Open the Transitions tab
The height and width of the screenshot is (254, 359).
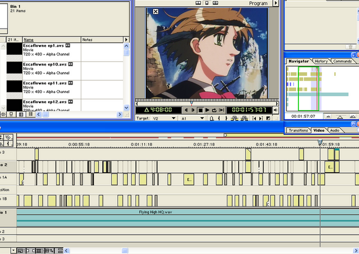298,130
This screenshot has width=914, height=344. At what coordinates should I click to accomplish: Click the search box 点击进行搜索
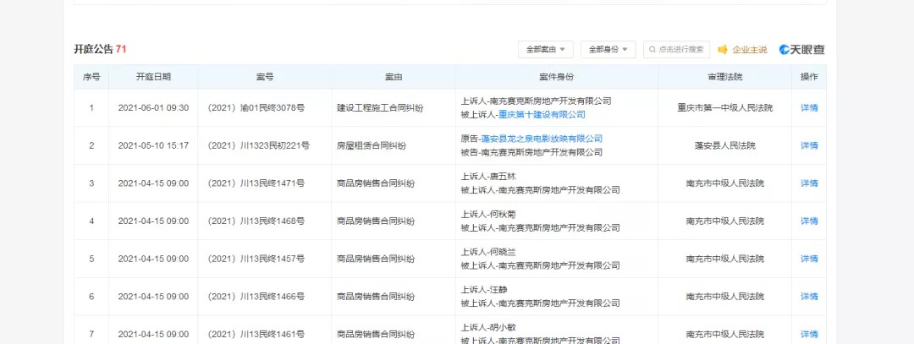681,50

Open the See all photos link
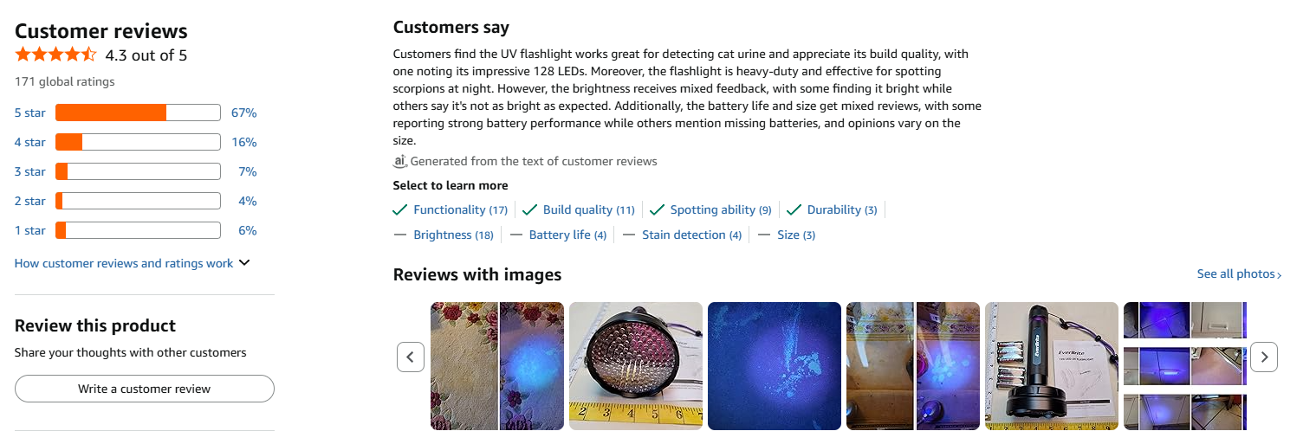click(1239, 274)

★ ★ ★ ★ ★ ★ ★

## What is expected
Exact output of each line above is wanted, without the pictures.

## Finished task
Open the Transitions tab
The height and width of the screenshot is (254, 359).
298,130
This screenshot has width=914, height=344. At what coordinates should I click to accomplish: Click the search box 点击进行搜索
681,50

Open the See all photos link
click(1239, 274)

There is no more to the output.